Die App ist in den Stores nicht immer leicht zu finden. Das Robert Koch-Institut ist Herausgeber – sucht man nach diesem, verkleinert sich die Auswahl eher auf die Corona-Warn-App und die Corona-Datenspende-App des RKI

(Bild: Google Play)

Erst mal nichts. Eine Warnung der App bedeutet nicht, dass man wirklich infiziert ist. Sie bedeutet nur, dass man laut Bluetooth-Entfernungsmessung in der Nähe einer infizierten Person war. Denkbar wäre zum Beispiel, dass man die ganze Zeit durch eine Glasscheibe getrennt war und man sich gar nicht angesteckt hat. Eine Warnung der App bedeutet nicht, dass man sich in Quarantäne begeben muss. Auch muss man eine solche Warnung nicht an das Gesundheitsamt melden, da die Meldepflicht nur bei positiven klinischen Testergebnissen gilt und vom Arzt, beziehungsweise dem Test-Labor wahrgenommen wird.

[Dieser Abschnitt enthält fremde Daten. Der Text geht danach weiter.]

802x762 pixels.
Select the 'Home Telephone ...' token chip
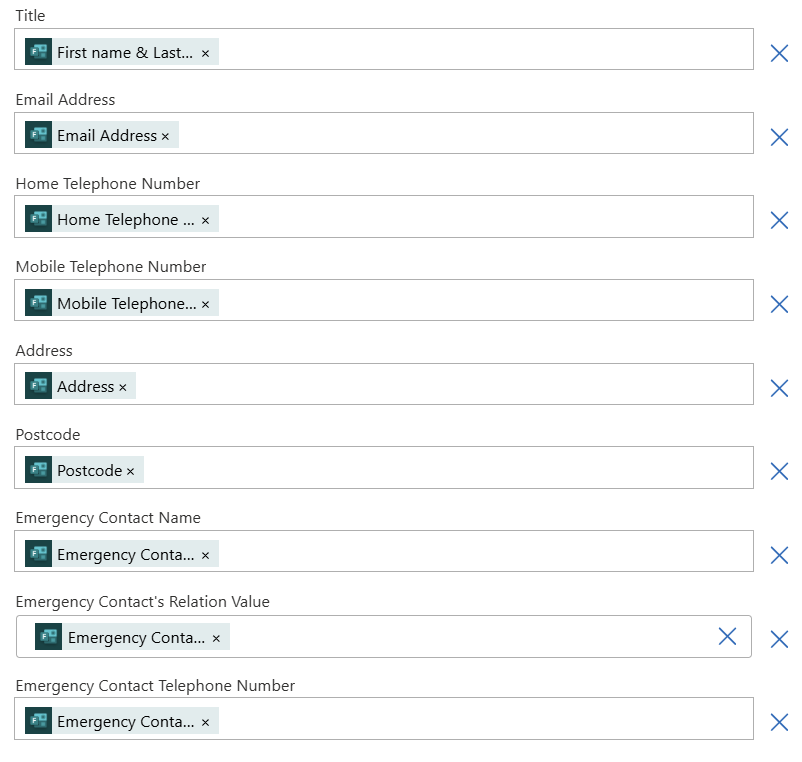(x=125, y=220)
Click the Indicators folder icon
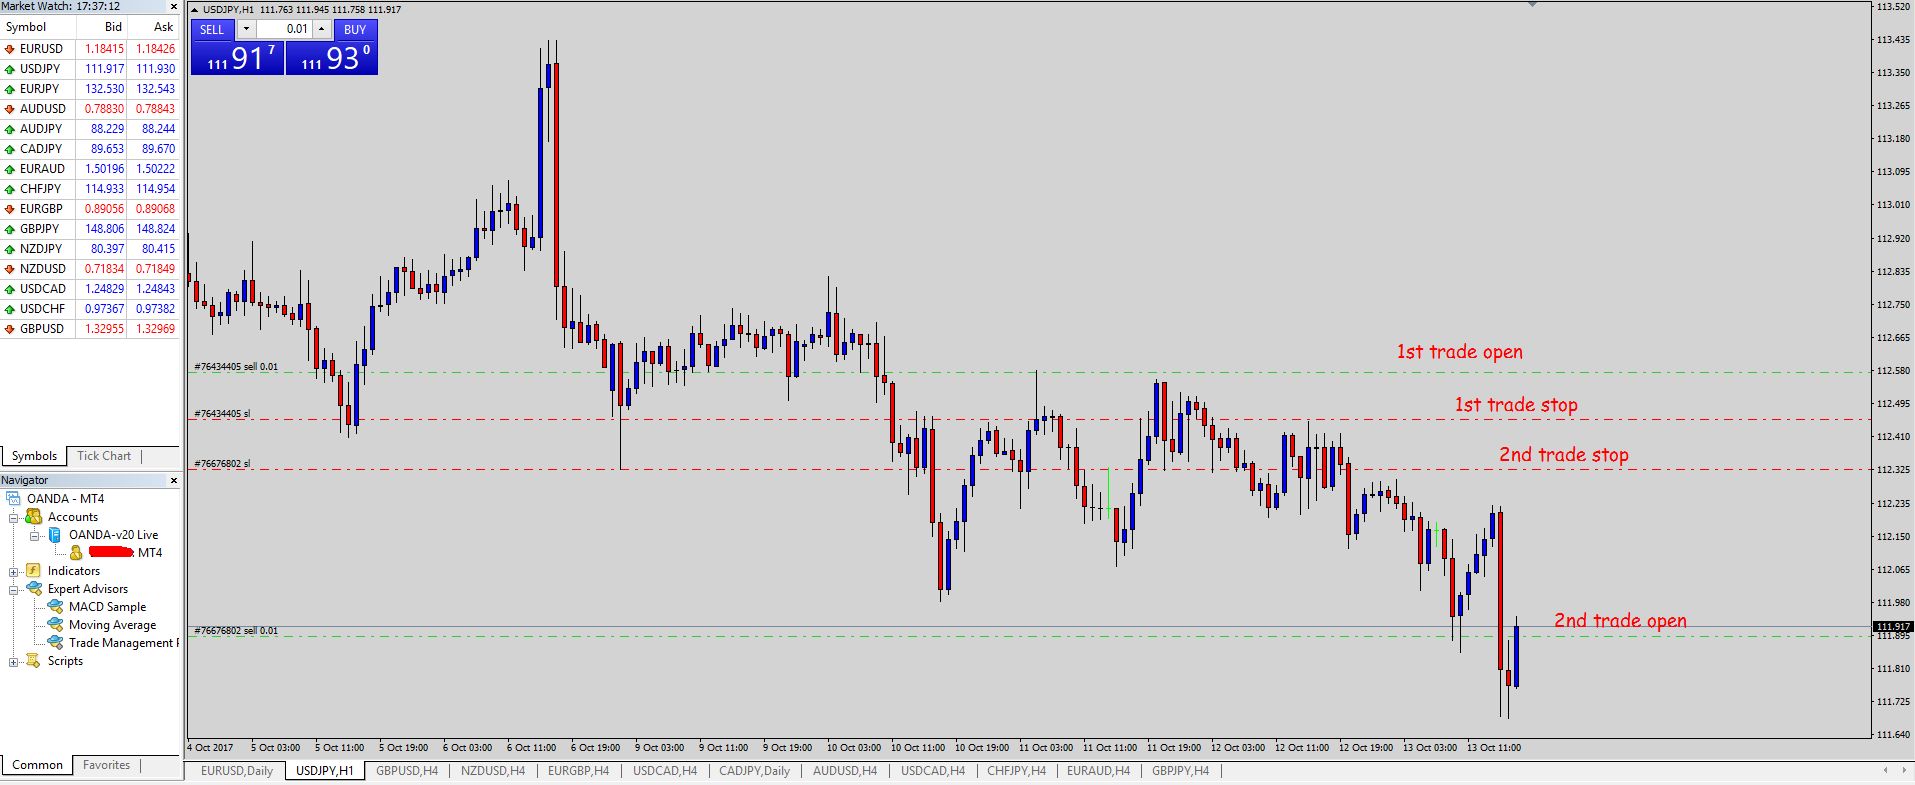The height and width of the screenshot is (785, 1915). click(33, 571)
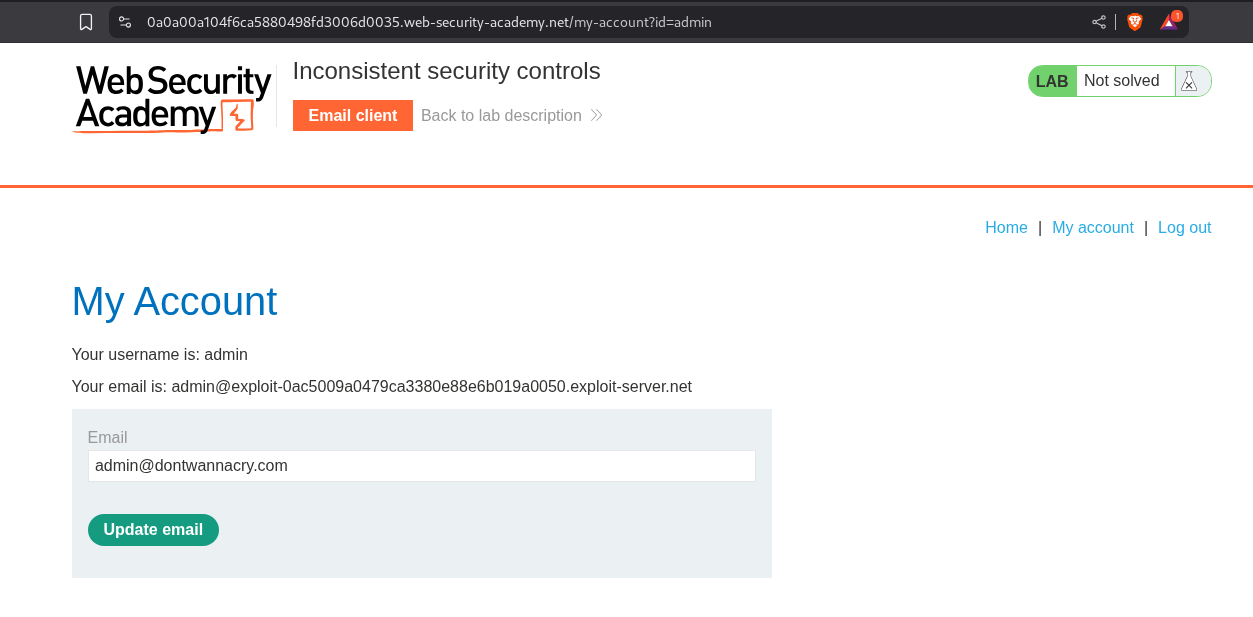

Man ist also nicht verpflichtet, zu Hause zu bleiben. Auch hat man durch die Meldung der App nicht automatisch Anspruch auf einen SARS-CoV-2-Test. Ob ein solcher Test geboten ist, entscheidet im Zweifel der Hausarzt nach einem Gespräch.

Es sprechen gute Gründe dafür, die Corona-Warn-App zu installieren: Die App scheint, nach allem was wir bisher wissen, solide programmiert, der Quellcode ist offen und IT-Sicherheits- und Privatsphäre-Experten haben keine Bedenken angemeldet. Falls die App funktioniert, könnte sie helfen, die Verbreitung von COVID-19, jedenfalls in Deutschland, einzudämmen. Alle, die dabei mithelfen, ihre Mitmenschen auf diese Art zu schützen, erweisen der gesamten Gesellschaft einen Dienst.

Gegen eine Installation spricht, dass ein dauerhafter Einsatz von Bluetooth definitiv Einfluss auf die Akkulaufzeit des Smartphones hat und immer eine gewisse Angriffsfläche bietet. Sowohl durch Sicherheitslücken als auch durch die Möglichkeit, den Handy-Besitzer durch den Funkverkehr und die ausgesendeten Daten zu tracken. Außerdem gibt es keine belastbaren Erkenntnisse darüber, ob Apps dieser Art die Verbreitung des Virus wirklich beeinflussen können.

Am Ende sollte jeder selbst entscheiden, welche Aspekte ihm am wichtigsten sind. Seriöse Experten sollten sich nicht anmaßen, eine solche Entscheidung für den Nutzer treffen zu wollen. Wir hoffen, unsere Antworten haben Sie ausreichend informiert, damit Sie diese letzte Frage nun für sich selbst beantworten können.

Eins sei aber noch angemerkt: Niemand sollte sich durch gesellschaftlichen oder politischen Druck dazu genötigt fühlen, diese App zu installieren. Argumente, die auf "entweder App oder wieder Lockdown" hinauslaufen, verbinden auf manipulative Weise zwei Maßnahmen, die nichts miteinander zu tun haben und auch nicht politisch verknüpft werden sollten. Schon allein deswegen nicht, weil bei Einführung der App niemand seriöse Aussagen darüber machen kann, ob die App überhaupt ihr Ziel erreichen kann. Die Regierung hat seit Beauftragung der Corona-Warn-App immer wieder betont, dass der Einsatz freiwillig sein muss. Und obwohl kein entsprechendes Gesetz auf den Weg gebracht wurde, bleibt das doch die offizielle Leitlinie, auf die man sich berufen sollte.